REQUIRED ACTION:
Below are records; copy every line among them that contains the word "button".

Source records
'''

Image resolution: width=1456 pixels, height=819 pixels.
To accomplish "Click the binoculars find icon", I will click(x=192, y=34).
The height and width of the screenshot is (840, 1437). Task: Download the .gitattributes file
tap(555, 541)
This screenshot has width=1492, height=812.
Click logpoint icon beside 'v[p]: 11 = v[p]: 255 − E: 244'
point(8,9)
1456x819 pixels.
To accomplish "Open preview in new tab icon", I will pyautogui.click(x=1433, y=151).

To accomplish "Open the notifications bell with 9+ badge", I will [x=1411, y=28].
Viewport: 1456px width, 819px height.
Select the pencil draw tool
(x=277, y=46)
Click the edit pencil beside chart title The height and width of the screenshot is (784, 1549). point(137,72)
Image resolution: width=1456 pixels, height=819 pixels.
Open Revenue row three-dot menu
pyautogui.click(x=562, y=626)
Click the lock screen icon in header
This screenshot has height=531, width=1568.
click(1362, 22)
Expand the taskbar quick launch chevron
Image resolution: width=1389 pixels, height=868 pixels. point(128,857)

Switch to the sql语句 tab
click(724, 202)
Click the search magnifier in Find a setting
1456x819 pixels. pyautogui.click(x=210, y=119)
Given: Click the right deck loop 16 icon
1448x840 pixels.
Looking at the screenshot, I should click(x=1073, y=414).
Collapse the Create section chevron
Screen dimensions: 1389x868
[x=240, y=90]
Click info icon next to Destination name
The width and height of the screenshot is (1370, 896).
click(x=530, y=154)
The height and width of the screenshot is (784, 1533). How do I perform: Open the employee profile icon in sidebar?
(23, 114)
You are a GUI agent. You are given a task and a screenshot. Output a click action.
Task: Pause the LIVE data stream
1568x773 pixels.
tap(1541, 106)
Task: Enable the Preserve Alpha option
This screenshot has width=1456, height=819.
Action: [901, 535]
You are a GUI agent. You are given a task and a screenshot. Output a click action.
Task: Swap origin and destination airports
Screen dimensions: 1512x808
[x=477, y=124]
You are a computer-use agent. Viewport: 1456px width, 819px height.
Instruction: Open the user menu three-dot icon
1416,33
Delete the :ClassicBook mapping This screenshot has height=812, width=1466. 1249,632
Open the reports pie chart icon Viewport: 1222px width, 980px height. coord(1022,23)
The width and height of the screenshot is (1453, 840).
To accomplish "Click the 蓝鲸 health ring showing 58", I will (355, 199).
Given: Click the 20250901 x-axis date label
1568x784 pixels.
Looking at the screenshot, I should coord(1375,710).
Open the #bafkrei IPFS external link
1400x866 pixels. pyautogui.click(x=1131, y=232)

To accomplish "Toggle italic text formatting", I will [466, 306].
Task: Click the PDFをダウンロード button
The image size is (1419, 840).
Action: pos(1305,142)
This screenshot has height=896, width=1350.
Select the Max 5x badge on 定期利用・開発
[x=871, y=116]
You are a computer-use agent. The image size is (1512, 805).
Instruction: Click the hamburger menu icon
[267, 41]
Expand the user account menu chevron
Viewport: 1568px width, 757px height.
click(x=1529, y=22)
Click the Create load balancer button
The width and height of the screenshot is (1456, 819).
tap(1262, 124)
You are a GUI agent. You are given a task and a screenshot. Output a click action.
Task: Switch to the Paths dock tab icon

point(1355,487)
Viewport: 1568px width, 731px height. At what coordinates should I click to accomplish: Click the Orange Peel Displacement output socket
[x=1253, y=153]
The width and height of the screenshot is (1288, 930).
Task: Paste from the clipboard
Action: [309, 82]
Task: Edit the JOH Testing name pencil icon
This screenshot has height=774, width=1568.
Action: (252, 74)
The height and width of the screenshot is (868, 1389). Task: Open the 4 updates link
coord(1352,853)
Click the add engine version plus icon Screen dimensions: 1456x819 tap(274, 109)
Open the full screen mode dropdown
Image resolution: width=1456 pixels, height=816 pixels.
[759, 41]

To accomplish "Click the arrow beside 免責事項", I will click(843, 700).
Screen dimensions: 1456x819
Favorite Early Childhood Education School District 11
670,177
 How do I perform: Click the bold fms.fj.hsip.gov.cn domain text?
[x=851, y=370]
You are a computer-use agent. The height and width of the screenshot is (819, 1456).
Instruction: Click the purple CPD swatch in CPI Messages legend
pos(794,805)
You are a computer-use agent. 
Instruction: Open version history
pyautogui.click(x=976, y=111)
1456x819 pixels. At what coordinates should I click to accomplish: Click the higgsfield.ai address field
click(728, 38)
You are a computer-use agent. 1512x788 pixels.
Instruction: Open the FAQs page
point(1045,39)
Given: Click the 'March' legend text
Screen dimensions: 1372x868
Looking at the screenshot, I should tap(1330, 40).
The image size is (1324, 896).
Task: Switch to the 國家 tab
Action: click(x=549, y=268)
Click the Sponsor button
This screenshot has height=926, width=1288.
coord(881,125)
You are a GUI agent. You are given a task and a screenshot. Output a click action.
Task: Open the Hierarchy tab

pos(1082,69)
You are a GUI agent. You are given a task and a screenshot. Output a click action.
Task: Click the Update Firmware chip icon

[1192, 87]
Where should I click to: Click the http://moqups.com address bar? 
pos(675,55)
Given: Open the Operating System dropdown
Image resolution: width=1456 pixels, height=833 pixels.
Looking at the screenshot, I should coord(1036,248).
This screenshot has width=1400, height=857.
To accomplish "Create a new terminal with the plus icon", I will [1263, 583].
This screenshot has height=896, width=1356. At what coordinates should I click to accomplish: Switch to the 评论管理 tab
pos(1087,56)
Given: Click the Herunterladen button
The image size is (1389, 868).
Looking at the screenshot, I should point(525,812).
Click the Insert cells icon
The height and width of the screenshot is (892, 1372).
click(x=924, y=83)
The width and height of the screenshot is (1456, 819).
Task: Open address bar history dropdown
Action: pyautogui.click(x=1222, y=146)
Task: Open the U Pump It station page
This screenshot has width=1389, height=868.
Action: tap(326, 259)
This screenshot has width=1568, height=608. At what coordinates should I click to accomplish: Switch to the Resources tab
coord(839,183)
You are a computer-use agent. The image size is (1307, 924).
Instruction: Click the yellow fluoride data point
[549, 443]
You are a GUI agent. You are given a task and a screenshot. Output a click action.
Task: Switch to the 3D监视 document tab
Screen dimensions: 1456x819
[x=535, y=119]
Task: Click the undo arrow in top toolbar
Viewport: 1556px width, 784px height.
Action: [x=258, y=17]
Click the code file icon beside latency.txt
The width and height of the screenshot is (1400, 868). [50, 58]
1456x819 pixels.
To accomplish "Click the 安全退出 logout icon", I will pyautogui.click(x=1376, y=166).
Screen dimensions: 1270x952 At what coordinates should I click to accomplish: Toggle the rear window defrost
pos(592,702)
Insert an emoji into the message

'''

ANSWER TO THE PROBLEM:
Task: Click the PDFをダウンロード button
Click the Create load balancer button
Click the Sponsor button
Given: Click the Herunterladen button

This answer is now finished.